Since 1993, registrations for names in all top-level domains (.com, .net, .org, .gov and .edu) have been handled by a private company, Network Solutions (NSI) in the US, for the National Science Foundation's Internet Network Information Center (InterNIC) project.
This agreement, argue many members of the Internet community, has given a lucrative government-mandated monopoly to a company ill-equipped to handle the deluge of domain name requests.
Postel's plan would create more top-level domains, with the new registries having exclusive rights to three each. As many as two dozen new registries could be licensed in the US, with a similar number abroad. Supporters of the Postel draft say competition in the top-level domain registration business will benefit the Net.
"Competition is good. Period.
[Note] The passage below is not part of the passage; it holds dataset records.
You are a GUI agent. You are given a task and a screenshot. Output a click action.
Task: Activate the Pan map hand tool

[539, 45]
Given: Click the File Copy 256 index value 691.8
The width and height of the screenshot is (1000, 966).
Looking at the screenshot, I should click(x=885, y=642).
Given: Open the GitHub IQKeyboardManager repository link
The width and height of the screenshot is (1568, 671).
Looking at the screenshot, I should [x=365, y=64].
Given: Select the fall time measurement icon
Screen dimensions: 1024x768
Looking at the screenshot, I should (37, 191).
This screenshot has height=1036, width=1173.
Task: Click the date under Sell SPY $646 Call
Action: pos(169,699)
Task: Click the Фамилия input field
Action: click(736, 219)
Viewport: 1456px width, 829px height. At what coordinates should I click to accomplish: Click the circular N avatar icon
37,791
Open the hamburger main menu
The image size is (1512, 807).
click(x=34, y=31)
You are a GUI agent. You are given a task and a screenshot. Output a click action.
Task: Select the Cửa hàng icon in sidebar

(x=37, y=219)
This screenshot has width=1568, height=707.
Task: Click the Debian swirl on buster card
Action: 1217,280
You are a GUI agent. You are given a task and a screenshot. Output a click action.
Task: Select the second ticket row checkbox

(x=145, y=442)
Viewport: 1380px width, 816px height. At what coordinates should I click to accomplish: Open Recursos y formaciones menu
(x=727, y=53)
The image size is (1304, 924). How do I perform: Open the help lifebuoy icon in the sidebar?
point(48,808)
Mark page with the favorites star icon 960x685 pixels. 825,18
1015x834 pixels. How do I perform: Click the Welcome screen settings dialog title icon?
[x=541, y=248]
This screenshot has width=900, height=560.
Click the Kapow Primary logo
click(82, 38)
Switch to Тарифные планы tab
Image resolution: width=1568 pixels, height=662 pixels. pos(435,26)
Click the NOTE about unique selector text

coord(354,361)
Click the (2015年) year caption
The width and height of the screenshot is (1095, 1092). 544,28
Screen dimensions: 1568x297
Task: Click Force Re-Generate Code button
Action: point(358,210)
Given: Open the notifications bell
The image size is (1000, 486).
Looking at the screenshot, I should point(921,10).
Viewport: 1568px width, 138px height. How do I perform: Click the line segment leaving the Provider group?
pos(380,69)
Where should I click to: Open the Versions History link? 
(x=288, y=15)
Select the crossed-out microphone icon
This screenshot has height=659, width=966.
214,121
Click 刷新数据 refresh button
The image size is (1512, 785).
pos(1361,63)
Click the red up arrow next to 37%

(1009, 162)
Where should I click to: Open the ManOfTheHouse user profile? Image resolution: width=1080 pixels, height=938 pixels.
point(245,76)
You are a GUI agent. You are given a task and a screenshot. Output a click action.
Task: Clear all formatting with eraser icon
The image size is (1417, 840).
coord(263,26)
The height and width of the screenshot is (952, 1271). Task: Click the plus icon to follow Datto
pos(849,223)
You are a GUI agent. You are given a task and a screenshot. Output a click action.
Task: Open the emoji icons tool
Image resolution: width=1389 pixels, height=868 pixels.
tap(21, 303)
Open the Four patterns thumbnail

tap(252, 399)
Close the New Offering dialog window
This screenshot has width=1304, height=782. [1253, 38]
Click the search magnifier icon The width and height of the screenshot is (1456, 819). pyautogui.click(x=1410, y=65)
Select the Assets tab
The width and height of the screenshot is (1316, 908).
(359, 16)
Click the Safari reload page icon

It generally lowers prices, it gives better service, and that's one of the objectives," said Don Heath, president of the Internet Society (ISOC). "The Internet is so much bigger than .com or .net. This will facilitate growth."
While his draft does not actively address the deepening legal quagmire involving domain names and trademark rights, Postel has said the existence of business-related domains beyond .com could help avoid costly disputes and lawsuits by companies claiming infringement.
Critics of Postel's plan say that, at best, it naively ignores trademark issues and, at worst, would exacerbate them by introducing more points of conflict. "Say there are three or four other top-level domain registries that start registering trademarked names. Instead of having one conflagration, you're going to have several," said Tony Rutkowski, vice-president for Internet business development at General Magic, and former executive director of ISOC, in an interview.
Rutkowski presented his own proposal to the Kennedy School conference, urging the merger of InterNIC and IANA into a non-profit, narrowly tailored international body that would devise necessary procedures and domain name dispute resolution mechanisms.
Rutkowksi and other critics even question IANA's authority to arbitrarily revise the Domain Name Service (DNS).
Robert Shaw, adviser on global infor- mation infrastructure for the International Telecommunication Union (ITU) in Geneva, said the "legal foundation for a group like IANA to do this is a house of cards".
IANA's trustee role in the Internet community will not help the group withstand pressure from litigious corporations that do not care for Postel's plan. "The problem is that registries are a multimillion-dollar business," Shaw said. "Someone will challenge this." Shaw proposed to attendees a way to capitalise on the increasing market value of prestigious domains. "You could generate a tremendous amount of revenue by auctioning off top-level domains," he said.
Other attendees of the conference expressed concern that the endorsement of Postel's plan by ISOC made it a fait accompli. Heath reiterated that, despite the imminent formation of an ad hoc committee to process applications for new registries, "the IANA draft is a draft".
One panelist warned that efforts to sustain any kind of DNS as a Net directory invited perpetual legal problems.
"We're putting ourselves into the middle of a fight we don't need to be in," said Scott Bradner, a consultant with Harvard University's Office of Information Technology. "The longer we continue to go along on the tack that the DNS is the answer, the more fun the lawyers are going to have."
Bradner said the DNS should be "replaced with a good directory service".